= Data to use =

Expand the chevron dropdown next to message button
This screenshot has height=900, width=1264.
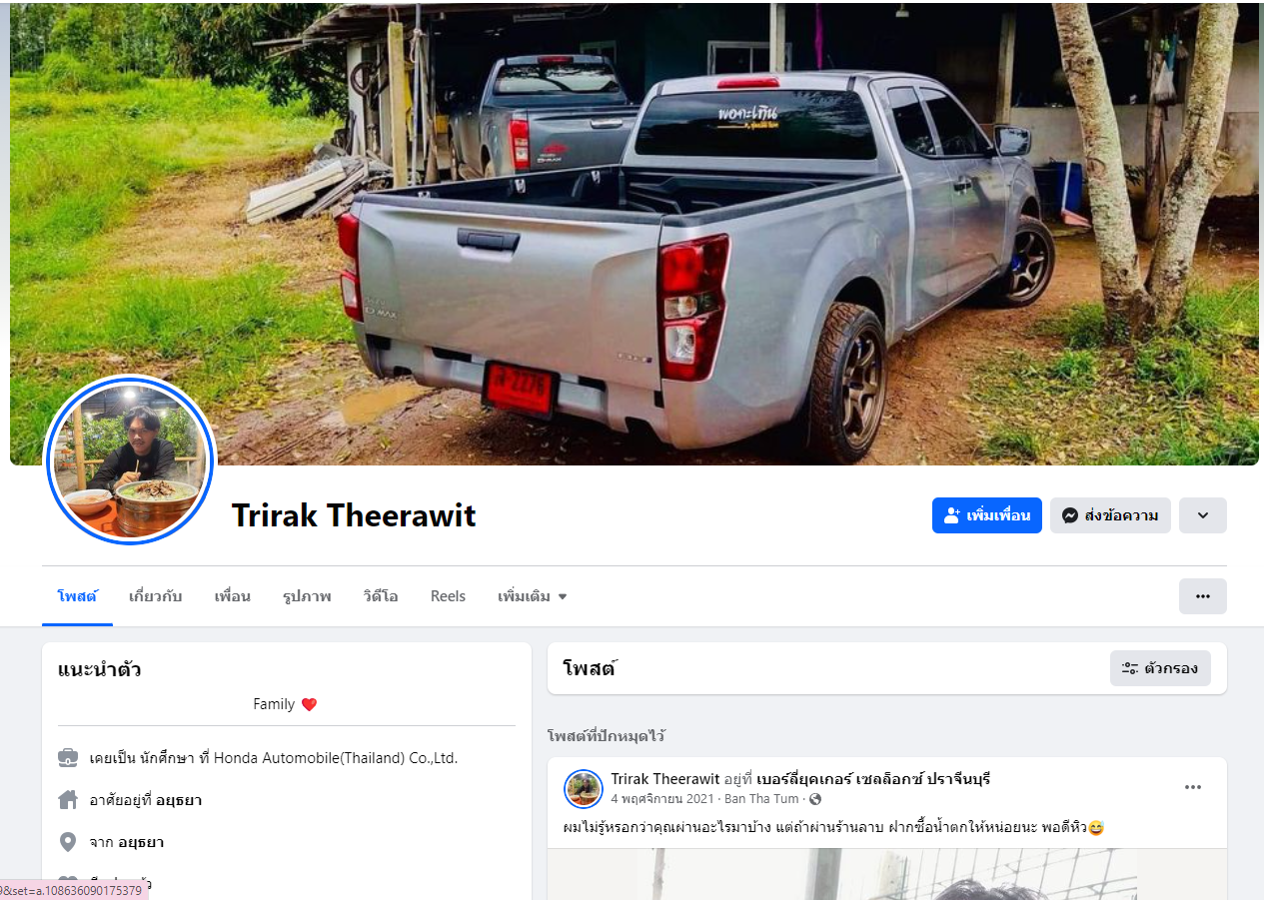point(1203,515)
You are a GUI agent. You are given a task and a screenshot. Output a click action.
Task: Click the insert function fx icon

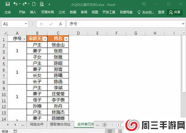pyautogui.click(x=60, y=24)
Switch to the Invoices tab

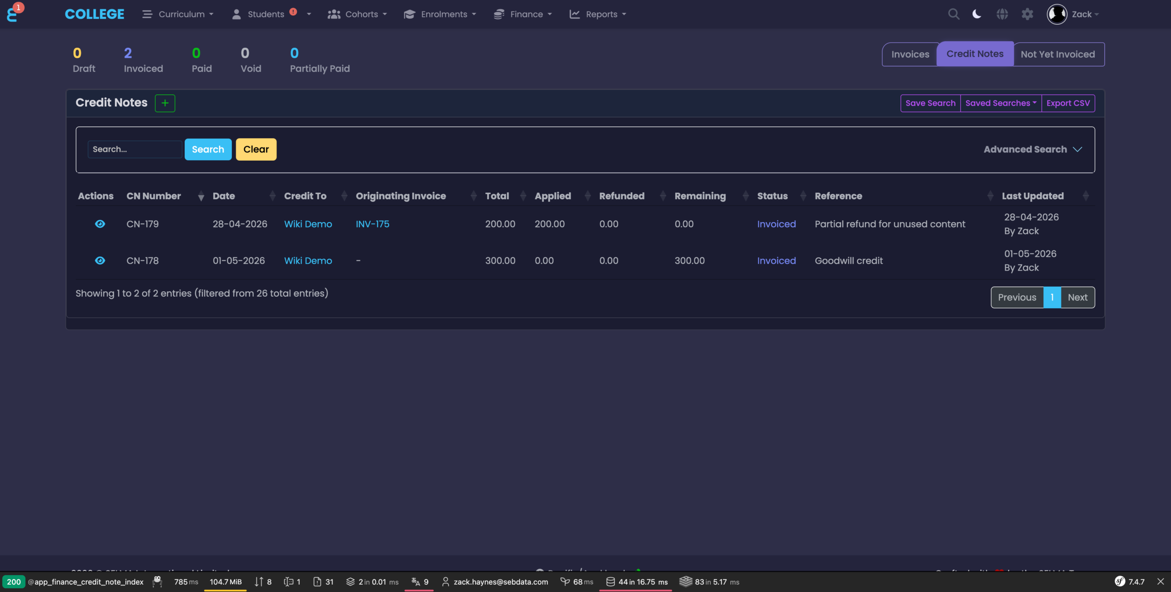click(910, 54)
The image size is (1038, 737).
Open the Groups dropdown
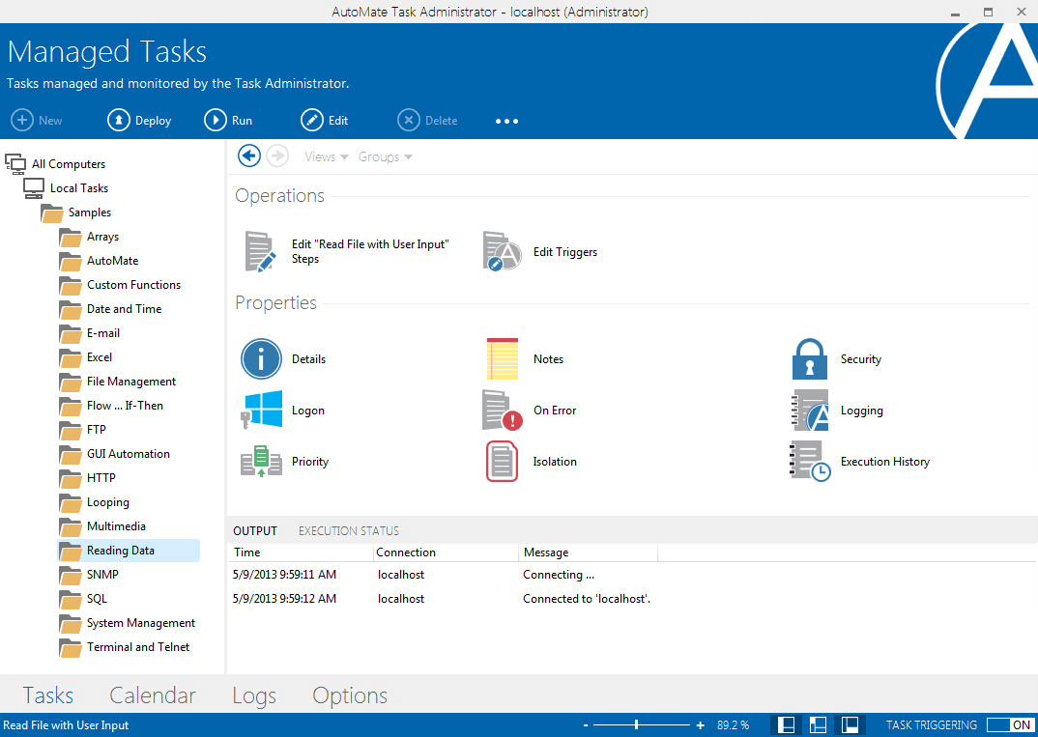pos(385,156)
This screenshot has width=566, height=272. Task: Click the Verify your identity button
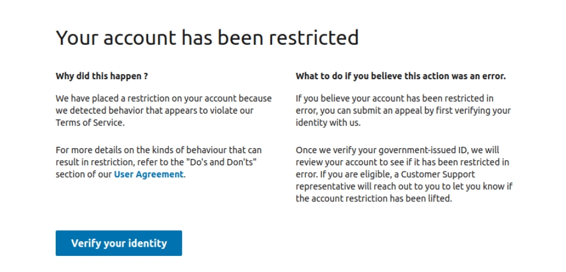(119, 243)
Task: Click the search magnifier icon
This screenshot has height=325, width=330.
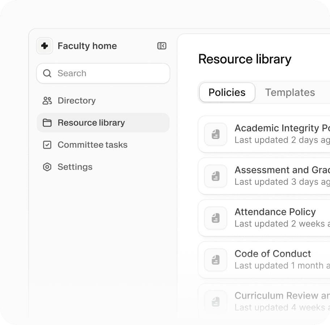Action: [x=47, y=73]
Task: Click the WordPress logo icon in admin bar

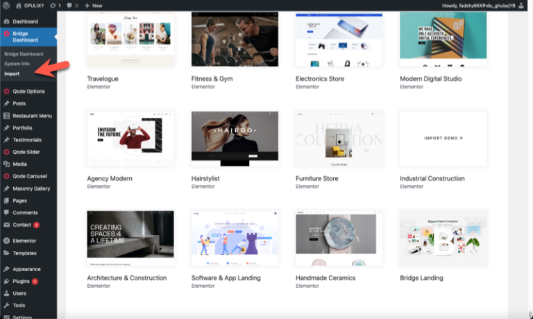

= Prompt =
Show each line above that contains the string "dropdown", copying every such line in full.

= Response to the task =
Expand the chevron dropdown next to message button
Open the Groups dropdown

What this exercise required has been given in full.